Do certain types of weather bring particular memories to mind for you?
They do for me.
Sitting outside on warm summer afternoons with the sun shining on the copper beeches and the wood pigeons calling reminds me of my childhood on the farm.
Whatever the weather, I always think of my father in the last week of May because that is when he died, 20 years ago. But this week, with the cold winds and the rain echoing that very particular week, the memories have been stronger than ever.
In my journal at that time I described the day that we buried him:
'All week there has been a succession of sunshine and showers, and a gusty wind. It was the same this morning. We kept looking at the sky to see if there was enough blue sky to make a sailor a pair of trousers and there never was....

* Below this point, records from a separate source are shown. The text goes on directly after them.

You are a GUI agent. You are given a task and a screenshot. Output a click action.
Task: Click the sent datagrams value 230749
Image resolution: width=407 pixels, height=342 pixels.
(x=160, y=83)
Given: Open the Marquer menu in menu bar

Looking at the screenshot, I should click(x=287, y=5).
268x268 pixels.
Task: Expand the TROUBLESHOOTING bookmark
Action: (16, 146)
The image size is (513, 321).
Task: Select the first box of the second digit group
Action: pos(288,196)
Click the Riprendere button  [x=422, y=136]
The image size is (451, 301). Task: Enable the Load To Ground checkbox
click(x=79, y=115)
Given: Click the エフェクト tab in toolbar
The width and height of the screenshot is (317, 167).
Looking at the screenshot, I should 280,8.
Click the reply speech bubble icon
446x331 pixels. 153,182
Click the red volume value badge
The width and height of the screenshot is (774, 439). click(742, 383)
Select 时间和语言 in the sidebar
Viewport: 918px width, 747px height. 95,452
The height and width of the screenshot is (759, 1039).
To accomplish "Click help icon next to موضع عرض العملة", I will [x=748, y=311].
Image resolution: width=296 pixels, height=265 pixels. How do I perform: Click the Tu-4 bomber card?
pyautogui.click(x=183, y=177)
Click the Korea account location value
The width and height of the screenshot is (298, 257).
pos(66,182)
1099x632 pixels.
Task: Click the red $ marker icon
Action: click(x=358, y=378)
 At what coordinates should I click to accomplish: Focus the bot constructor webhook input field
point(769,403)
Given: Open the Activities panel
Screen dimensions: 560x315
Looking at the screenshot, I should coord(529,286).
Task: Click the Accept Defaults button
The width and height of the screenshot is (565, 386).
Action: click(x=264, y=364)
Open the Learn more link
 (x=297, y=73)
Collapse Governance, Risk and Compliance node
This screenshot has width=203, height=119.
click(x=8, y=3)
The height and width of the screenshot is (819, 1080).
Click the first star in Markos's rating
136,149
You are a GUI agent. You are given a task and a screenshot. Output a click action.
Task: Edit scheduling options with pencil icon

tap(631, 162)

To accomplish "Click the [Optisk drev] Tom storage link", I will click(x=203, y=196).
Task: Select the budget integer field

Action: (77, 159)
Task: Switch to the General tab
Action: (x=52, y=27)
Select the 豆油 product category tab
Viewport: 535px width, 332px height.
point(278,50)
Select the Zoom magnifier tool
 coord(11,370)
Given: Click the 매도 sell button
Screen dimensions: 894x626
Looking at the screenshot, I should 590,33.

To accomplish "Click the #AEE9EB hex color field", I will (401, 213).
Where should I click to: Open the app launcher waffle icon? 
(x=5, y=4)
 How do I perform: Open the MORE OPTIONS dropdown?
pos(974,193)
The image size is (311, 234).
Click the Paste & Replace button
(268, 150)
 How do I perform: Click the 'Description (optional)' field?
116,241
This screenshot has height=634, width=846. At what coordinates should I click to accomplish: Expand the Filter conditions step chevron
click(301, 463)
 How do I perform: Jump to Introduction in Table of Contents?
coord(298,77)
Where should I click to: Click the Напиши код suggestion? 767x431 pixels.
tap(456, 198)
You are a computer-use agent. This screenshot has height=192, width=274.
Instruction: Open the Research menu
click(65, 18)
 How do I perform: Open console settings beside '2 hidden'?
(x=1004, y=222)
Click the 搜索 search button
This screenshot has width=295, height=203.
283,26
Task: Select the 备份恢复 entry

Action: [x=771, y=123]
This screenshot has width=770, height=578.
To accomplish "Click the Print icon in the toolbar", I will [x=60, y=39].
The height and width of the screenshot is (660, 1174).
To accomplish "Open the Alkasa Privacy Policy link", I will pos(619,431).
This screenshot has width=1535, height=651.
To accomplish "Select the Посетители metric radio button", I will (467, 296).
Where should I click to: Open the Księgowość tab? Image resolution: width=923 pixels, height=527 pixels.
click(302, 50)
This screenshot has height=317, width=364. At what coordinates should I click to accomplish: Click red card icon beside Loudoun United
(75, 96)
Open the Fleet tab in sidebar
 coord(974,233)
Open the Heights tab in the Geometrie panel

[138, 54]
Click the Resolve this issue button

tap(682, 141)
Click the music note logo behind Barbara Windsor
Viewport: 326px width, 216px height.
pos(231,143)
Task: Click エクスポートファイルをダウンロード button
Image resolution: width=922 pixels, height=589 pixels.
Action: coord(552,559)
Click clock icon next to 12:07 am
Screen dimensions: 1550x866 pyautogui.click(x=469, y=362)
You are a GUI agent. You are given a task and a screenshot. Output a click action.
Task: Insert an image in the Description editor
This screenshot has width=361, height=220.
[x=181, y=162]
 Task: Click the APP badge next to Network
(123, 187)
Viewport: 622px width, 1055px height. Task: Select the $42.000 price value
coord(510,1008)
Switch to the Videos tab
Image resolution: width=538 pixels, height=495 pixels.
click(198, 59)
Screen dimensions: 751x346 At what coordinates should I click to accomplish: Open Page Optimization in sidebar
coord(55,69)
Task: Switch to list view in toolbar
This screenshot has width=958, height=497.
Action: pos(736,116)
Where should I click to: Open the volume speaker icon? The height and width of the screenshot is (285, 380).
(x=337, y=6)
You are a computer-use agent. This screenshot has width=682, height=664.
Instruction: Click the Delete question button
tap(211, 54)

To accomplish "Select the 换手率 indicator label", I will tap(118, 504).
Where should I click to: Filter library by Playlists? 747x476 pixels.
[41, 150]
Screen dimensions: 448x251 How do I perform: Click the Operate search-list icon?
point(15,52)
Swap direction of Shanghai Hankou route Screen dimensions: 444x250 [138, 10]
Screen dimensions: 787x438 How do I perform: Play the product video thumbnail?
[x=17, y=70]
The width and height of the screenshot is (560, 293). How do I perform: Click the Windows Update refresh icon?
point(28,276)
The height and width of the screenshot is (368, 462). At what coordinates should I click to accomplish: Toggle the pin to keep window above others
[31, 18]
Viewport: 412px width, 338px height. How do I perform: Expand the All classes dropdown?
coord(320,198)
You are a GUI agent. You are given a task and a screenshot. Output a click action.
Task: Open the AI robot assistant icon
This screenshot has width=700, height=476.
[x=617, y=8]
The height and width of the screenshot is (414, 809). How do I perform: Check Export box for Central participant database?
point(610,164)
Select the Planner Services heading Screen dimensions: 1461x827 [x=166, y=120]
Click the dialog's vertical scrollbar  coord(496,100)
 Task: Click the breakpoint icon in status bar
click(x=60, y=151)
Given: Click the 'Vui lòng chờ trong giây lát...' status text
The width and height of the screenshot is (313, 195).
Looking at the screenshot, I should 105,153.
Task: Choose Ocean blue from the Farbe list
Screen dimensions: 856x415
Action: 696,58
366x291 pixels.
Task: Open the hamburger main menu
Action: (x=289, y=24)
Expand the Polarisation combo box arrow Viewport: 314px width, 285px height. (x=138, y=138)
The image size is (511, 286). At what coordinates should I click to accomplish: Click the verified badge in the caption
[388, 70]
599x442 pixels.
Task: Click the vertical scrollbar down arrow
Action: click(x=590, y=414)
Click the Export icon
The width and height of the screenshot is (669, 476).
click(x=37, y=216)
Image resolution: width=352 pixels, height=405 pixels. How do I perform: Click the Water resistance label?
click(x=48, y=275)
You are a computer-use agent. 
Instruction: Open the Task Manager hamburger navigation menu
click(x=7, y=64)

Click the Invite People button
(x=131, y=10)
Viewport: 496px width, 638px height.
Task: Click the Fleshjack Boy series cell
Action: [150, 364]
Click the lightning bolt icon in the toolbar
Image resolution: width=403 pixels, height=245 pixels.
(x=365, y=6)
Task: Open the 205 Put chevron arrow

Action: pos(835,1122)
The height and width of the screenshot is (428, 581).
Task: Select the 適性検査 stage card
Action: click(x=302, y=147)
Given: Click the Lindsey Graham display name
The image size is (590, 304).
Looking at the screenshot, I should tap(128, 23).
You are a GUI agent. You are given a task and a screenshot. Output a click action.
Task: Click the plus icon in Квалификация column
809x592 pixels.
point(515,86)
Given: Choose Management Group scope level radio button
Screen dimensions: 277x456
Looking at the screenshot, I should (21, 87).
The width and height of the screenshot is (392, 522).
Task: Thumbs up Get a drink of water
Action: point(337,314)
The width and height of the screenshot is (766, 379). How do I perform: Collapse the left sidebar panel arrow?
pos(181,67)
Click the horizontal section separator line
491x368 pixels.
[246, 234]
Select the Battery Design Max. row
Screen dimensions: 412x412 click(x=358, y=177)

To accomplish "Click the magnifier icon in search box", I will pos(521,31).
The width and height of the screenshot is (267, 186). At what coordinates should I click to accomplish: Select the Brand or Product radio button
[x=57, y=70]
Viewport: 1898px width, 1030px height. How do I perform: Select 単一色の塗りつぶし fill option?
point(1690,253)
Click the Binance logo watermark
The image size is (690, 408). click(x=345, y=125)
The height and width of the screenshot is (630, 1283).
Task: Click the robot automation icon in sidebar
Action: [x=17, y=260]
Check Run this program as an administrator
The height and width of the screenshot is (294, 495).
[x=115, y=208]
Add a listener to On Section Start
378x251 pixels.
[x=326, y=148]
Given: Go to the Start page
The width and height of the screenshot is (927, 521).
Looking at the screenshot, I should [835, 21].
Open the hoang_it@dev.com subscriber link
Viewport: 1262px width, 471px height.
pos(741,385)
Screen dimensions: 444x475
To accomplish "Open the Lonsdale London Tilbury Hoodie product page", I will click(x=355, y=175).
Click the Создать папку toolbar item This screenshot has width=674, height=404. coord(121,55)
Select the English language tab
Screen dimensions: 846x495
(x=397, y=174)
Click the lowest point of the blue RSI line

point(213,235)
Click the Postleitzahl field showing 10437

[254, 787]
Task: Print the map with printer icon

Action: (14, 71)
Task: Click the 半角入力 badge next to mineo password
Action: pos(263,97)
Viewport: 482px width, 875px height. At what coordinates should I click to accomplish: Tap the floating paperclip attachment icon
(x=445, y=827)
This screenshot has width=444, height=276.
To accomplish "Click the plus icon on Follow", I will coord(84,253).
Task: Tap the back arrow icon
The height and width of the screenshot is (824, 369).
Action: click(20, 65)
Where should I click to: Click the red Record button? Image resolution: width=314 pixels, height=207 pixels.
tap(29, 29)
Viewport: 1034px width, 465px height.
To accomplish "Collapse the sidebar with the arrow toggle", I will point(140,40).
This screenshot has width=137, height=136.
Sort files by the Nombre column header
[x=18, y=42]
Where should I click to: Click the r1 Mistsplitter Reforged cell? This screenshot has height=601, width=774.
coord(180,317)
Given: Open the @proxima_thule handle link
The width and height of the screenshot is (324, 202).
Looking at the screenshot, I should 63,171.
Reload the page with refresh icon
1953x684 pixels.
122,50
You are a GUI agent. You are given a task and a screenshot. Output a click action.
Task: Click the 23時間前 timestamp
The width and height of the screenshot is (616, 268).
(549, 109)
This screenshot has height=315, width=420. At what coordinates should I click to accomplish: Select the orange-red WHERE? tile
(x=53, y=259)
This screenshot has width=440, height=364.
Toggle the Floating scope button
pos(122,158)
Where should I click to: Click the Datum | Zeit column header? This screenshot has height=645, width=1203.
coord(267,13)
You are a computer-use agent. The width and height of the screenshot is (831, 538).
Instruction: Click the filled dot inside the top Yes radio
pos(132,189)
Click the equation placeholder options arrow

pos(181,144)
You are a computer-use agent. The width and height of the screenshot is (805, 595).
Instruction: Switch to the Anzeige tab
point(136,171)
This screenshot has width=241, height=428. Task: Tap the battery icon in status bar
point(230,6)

...The dale was looking lovely, and the river running a full pot. The rain on the new May leaves made their freshness glisten. There was cow parsley and sweet cicely billowing on the verges all of the way, and the may blossom coated the hawthorns with cream. Lady Hill looked its best, in his honour, with the trees silhouetted against the misty, rainy distance. On the green at Bainbridge the leaves on the big copper beech were fully out, but still new enough to be at their richest intensity. Pa would have commented on the tree.'
Today, in his honour, I'm sharing with you again this piece I had in The Times about losing him:
Voyage around my
father
My
85 year old father died this year. The private family burial was a beautiful
occasion, the day so special that the first thing I wanted to do when I got
home was to write to my father and describe it, tell him what had happened, how
we had been and behaved, what everyone had said. So I wrote him a letter and
sent a copy to my brothers and sisters and my mother. It makes us cry but
captures the day on paper. I don’t know why that is a comfort but it is.
But
then my mother asked me to write my father’s obituary for the local paper. This
task hung over me like a dreaded piece of homework. I did not want to be
writing my father’s obituary, because I did not want my father to be dead.
Once
begun it was soon completed, but not to my satisfaction. The paragraphs about
his schooling, his work, his successes and his triumphs described the public
man. He sounded like a thoroughly accomplished chap (as he was) but I hated
that obituary. The required formal style, and the sensitivity to my mother’s
feelings, constrained me. I could say that he was brought up a Quaker, but not
that for the last ten years of his life he would lie on the sofa every
afternoon watching the racing on telly. I could say that he was a keen hockey
player but not that he had a passion for Stilton cheese and Craster kippers and
home grown raspberries. I could say that he was a successful freelance writer,
but make no mention of his sometimes less than happy use of words - that his
criticism could be scorching, his rudeness outrageous, or that his acerbic
tongue could reduce a sensitive grandchild to a pulp.
Neither
could I say how fervently he loved his family, how sure they were of this, how
much they valued his wit, intelligence, knowledge and affection, and how much
they will miss him sitting smoking in the corner being crabby, and then at the
end of the evening asking for a goodbye cuddle. The last time I visited him at
home I knew he was ill because it was the first time he did not say “I had a
shave especially, so I could give you a kiss.” This could not go in the
obituary either: so much for obituaries.
I
don’t think I ever described him as “a wonderful father” but so what? He
was my father and I loved him. All my life I have felt as
though I sailed in a sturdy ship, my family, looking down on other mortals
whose ships were not so handsome and fine as mine. When he died it was as
though someone had blown a hole in the side of our craft.
I
am surprised that at 52 I am so shaken by his death. I am not a child. I have a
large and loving family. And dying at 85 he was not robbed – he had a
good innings is the cliché. But I am sad for me, not for
him.
As
children we would roll our eyes when he told us, yet again, about his
great-grandfather’s heifer which won first prize in the London Show, and then
“was roasted whole for the poor of Chelsea.” Now he is gone I see all the
dog-eared stories of his farming forebears as weighty anchors to our family
history.
Searching for written records of them in his desk I found a photograph of his mother: it could have been me in Edwardian dress. I used to hate being likened to someone else, but this photograph has been a strange comfort. I now feel like a link in a long chain stretching back into the past, and forward through my children into the future. My father may be gone, but he is still a valid link. He may no longer sit at the head of the table repeating his catch-phrase “As good a Stilton as I’ve tasted in years,” but at future family gatherings one of us can say it for him. “Only if the cheese merits it,” says my brother. Ah, that critical gene again.
© Sue Hepworth/Times newspapers 2022 published here with kind permission of Times newspapers
Someone mentioned his hat yesterday, that the grandchildren used to dress up in, but now they're adolescent, it's clear-out time.
"it's a long time to have a hat hanging around," they said.
It's a long time to be without a father.